Owing to the growing power of modern massively parallel supercomputers, considerable progress towards unravelling the explosion mechanism could be achieved in recent years. Three-dimensional simulations of stellar core collapse with a detailed description of the crucial neutrino physics lend support to the so-called delayed neutrino-driven mechanism, in which neutrinos —radiated in huge numbers by the extremely hot matter of the collapsed stellar core— heat the plasma surrounding the newly formed neutron star. Because of the enormous complexity of the involved physics and the inaccessibility of the extreme conditions in supernova interiors to laboratory experiments, computer simulations are indispensable to decipher the processes that initiate and power the explosions. Three-dimensional models are needed because nonradial hydrodynamic mass motions (“instabilities”) and turbulent flows support the neutrino heating and impose large-scale asymmetries on the ejecta of the explosion. The necessity of global 3D modeling and the simultaneous need to resolve turbulent flows on relatively small scales, combined with the excessive computational demands connected to the high dimensionality of a detailed description of neutrino transport and interactions, set the requirements for the computing resources. One run of a full-scale supernova model with the standard choice of two degrees resolution in both angular directions of a polar grid requires about 50 million core hours on typically 16,000 cores of SuperMUC, corresponding to roughly 4.5 months of round-the-clock computing.

Strongly dependent on the availability of computing resources, the pool of simulations can therefore grow only gradually, despite the large mass-space of supernova progenitors that needs to be explored, ranging from about 8–9 solar masses on the low side to more than 100 solar masses on the high end. All of these progenitors differ in their radial structures prior to collapse: Lower-mass stars tend to have a relatively low core compactness, i.e., the steep density decline outside of their iron core favors relatively easy shock expansion and is expected to lead to faster explosions. In contrast, stars with higher core compactness (which typically tend to be also more massive) allow for less rapid shock expansion and are thought to be harder to explode. This general notion must be confronted with detailed explosion simulations. Moreover, besides the stellar density profile, also rotation of the progenitor core may play a role, and density and velocity perturbations in the convective burning shells of silicon, oxygen, and neon may have an influence on the beginning of the explosion.

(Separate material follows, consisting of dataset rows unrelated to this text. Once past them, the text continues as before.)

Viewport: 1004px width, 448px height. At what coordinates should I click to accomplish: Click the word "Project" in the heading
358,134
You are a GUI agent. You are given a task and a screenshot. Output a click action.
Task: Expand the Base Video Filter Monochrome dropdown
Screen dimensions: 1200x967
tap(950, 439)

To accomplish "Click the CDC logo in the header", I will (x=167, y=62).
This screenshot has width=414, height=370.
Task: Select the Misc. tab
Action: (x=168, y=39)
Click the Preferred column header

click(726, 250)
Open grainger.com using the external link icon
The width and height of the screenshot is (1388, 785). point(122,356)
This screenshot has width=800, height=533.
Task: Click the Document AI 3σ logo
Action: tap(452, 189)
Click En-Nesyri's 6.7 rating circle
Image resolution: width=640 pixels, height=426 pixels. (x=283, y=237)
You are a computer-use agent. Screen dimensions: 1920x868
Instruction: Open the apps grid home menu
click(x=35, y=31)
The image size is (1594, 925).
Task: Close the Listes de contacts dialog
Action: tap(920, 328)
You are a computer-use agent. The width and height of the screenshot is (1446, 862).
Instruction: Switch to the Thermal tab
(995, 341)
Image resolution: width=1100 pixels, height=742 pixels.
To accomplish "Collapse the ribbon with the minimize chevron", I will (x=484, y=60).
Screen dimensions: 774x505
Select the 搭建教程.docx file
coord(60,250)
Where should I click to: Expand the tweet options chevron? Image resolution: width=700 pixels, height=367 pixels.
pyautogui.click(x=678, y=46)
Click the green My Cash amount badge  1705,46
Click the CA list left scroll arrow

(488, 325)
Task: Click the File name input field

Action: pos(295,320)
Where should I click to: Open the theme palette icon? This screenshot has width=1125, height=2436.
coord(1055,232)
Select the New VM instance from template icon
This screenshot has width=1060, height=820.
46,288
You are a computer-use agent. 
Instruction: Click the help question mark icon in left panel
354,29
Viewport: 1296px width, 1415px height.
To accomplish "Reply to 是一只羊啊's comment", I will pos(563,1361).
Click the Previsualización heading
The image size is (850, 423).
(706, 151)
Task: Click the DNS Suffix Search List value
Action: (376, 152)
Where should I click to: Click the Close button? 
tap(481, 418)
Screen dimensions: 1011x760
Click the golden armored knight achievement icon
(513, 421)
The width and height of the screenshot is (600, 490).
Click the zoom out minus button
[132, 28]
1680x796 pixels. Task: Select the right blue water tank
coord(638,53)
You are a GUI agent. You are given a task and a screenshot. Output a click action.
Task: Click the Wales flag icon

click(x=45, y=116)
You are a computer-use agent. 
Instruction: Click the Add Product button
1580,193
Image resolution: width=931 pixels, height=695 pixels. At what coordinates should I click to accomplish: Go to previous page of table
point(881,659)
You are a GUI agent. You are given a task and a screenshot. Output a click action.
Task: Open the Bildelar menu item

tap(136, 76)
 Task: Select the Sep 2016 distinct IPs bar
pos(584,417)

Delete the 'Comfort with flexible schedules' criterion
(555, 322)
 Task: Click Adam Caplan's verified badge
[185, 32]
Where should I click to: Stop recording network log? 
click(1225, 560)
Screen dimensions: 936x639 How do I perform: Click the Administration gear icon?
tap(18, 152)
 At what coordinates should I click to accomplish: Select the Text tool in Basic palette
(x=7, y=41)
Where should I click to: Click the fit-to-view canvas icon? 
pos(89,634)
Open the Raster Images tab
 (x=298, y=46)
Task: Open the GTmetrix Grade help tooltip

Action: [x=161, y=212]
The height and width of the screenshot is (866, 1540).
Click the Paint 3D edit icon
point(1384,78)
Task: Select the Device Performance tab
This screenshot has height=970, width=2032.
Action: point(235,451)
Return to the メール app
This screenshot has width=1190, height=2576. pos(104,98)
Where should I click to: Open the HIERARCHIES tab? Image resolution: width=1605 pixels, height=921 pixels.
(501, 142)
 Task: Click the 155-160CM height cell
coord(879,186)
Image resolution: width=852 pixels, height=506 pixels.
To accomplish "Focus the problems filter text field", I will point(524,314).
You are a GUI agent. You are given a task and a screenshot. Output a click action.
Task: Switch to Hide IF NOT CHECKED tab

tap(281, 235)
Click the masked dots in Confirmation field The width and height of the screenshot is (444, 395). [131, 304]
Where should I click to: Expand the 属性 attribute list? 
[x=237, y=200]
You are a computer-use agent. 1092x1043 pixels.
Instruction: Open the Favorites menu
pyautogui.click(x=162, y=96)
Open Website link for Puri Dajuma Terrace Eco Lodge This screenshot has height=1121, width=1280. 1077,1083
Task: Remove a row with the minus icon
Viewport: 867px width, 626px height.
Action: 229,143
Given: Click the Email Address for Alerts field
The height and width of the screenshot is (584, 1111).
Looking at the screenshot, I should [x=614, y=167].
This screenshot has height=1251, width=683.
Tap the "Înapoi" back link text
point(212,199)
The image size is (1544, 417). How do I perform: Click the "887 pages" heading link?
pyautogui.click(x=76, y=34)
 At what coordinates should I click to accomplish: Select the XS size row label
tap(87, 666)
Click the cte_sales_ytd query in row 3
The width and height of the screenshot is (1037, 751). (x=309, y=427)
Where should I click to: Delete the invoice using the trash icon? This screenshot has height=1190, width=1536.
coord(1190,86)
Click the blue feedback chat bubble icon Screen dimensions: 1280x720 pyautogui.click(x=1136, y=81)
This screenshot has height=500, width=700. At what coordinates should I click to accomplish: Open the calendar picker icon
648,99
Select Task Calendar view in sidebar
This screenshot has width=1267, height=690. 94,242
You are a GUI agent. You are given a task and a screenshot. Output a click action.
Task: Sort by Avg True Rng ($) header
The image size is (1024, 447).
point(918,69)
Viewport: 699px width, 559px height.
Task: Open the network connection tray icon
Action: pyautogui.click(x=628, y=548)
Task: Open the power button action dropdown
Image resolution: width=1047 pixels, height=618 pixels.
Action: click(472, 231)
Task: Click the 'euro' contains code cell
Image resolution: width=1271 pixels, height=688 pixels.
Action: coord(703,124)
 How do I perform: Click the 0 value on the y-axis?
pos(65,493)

The current achievements reached by this Gauss project (ID pr74de) for 3D supernova explosion modeling with the Prometheus-Vertex supernova code can be summarized in four categories:

1. In addition to the successful neutrino-driven explosion of a previous low-mass progenitor of 9.6 solar masses, also a 9.0 solar-mass star was found to blow up by the neutrino-heating mechanism. However, the blast wave develops in a considerably different way, expanding more slowly and triggering an explosion with very pronounced global asymmetry.

2. In the oxygen shell of an 18 solar-mass progenitor a quadrupolar convective mode was found to develop on the way to the gravitational instability of the stellar core. The corresponding large-scale flow pattern leads to high-amplitude density perturbations of the matter falling into the supernova shock. This stirs the growth of vorticity and turbulence in the postshock layer, thus enabling the onset of the neutrino-driven explosion in this star.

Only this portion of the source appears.